Nehmen wir etwa den Max Perutz, den österreichisch-britischen Nobelpreisträger des Jahres 1962. Bekanntlich arbeitete er die allermeiste Zeit seines Forscherlebens ausschließlich — und sehr erfolgreich — an Hämoglobin. Glaubt jemand tatsächlich, dieser brillante Forscher hätte nur gute „Hämoglobin-Ideen“ gehabt? Sicher nicht. Die meisten hat er selbst jedoch nicht weiter verfolgen können, weil sein Hämoglobin-Projekt schon sämtliche finanziellen, technischen und personellen Ressourcen komplett beanspruchte.

Was blieb ihm also übrig? Einen Teil seines „Ideen-Überschusses“ wird Perutz womöglich Kollegen mitgeteilt haben, von denen einige wiederum eventuell die eine oder andere tatsächlich realisierten. Ein gehöriger Teil seiner guten Ideen wird ihm jedoch vielmehr wie Sand zwischen den Fingern zerronnen sein.

Und so dürfte es heute auch vielen anderen gehen. Schließlich ist heute allzu gut bekannt, dass nur ein Bruchteil aller interessanter Ideen am Ende tatsächlich in ein konkretes Forschungsprojekt münden.
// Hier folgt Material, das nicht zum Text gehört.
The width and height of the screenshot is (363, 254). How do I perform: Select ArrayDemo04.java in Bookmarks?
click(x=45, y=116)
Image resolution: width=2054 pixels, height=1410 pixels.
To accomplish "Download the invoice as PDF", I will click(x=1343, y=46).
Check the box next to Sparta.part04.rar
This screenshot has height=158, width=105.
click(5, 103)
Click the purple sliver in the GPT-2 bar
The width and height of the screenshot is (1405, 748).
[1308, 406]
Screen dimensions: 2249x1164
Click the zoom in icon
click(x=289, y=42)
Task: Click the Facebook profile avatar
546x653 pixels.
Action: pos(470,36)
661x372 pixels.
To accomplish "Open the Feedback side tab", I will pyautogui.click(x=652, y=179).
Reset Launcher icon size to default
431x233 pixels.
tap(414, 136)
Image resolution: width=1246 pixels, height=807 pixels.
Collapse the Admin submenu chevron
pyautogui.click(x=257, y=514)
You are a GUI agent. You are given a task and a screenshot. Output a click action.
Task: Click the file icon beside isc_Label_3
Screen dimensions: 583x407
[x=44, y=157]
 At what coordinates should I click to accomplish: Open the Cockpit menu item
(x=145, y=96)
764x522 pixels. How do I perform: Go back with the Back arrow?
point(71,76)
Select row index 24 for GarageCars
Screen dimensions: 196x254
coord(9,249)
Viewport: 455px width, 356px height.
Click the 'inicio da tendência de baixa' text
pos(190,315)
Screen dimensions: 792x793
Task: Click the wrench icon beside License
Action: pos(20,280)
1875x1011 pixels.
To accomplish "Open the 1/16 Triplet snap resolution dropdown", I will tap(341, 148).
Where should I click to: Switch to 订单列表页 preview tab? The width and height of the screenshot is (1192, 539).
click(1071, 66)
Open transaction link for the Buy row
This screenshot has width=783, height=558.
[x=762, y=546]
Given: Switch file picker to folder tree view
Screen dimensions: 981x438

Der ganze Rest ist unter den Zwängen des aktuellen Systems „gerade einfach nicht realisierbar“.

Schade, wie viele überaus fruchtbare Körner da auskeimen könnten — aber dann doch unbemerkt vertrocknen.

 

(Übrigens sah der US-Physiker David Harris dies vor einigen Jahren offenbar ganz ähnlich, als er sagte: „Gute Wissenschaftler haben in der Regel viel mehr Ideen, als sie verwerten können. Es wäre besser, wenn sie diese mit anderen teilen könnten.“ Zu eben diesem Zweck gründete er damals das Journal of Brief Ideas. Sicher eine gute Idee, die allerdings bis heute leider auch nicht wirklich zur vollen Reife erblüht ist: Das Journal läuft immer noch als Beta-Version.)